Gameplay begins with Sisyphus, some stones, and a hill. Clicking Sisyphus causes him to throw a small stone over a hill and you get a point. Clicking a larger stone rapidly causes Sisyphus to push it up the hill, when it reaches the top it rolls down the other side and you get multiple points. Points are counted in stones.

Stones can then be spent on items which throw and roll stones for you, or they make throwing and rolling stones more efficient. There are several different types of stones and ways to get them over the hill providing the opportunity for multiple different trees to items.

As rocks roll off the right side of the screen, they reappear in Sisyphus' pile on the left. This effect should be fairly subtle, but in keeping with the endless and pointless nature of his task.

Characters interact with Sisyphus, sometimes of their own accord, sometimes as part of gameplay. For example, Brodin might show up and huck a ton of stones for Sisyphus for 30 seconds before he has to run off to the big Frost Giant vs Acer game.

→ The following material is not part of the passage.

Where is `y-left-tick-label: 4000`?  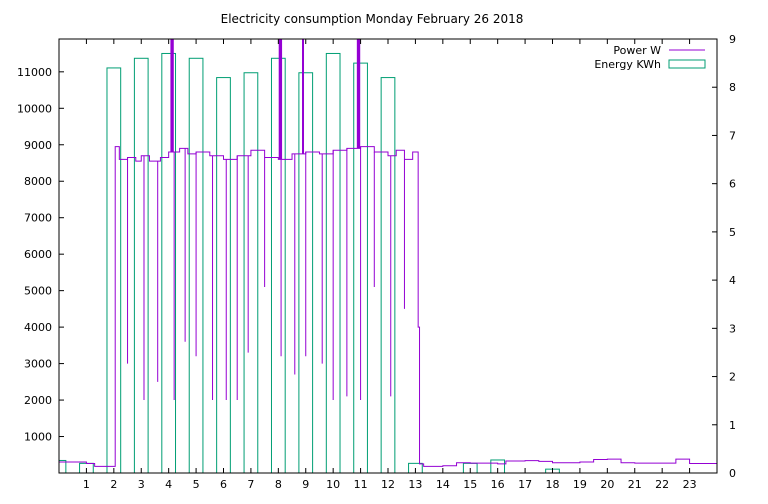 y-left-tick-label: 4000 is located at coordinates (38, 328).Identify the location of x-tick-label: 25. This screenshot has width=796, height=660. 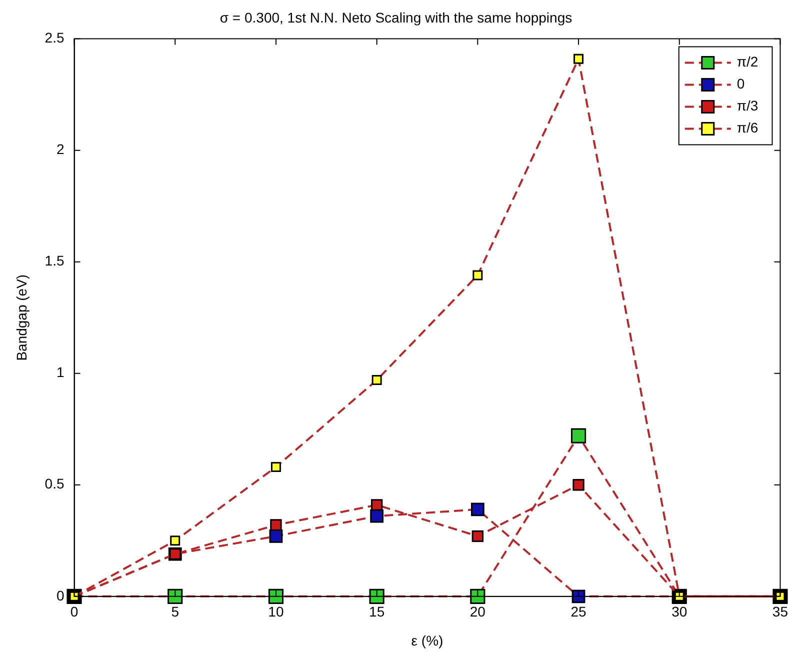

While there is no way to win the game, Zeus has promised Sisyphus that he can leave purgatory if he gets enough stones over the hill. A progress meter, with no scale, is provided. The scale is logarithmic so it will advance quickly and first and then slower and slower and slower even as the player's SPS increases wildly. The end point may be infinity, or the goal post may recede; both of these mechanics are meant to be subtle enough that a casual player doesn't notice. More overtly, Zeus and Persephone may find ways to penalize Sisyphus. Point is, you can't win but you THINK you can win.

Sisyphus is an anti-hero, and while he may think he's successfully cheated the system, no matter how many stones he pushes or how many ways he tricks the system, he can never win. This may be overt, or the game may leave the player with a feeling as well that they're "winning" while leaving the realization that it's all a joke on them up to their own self-realization.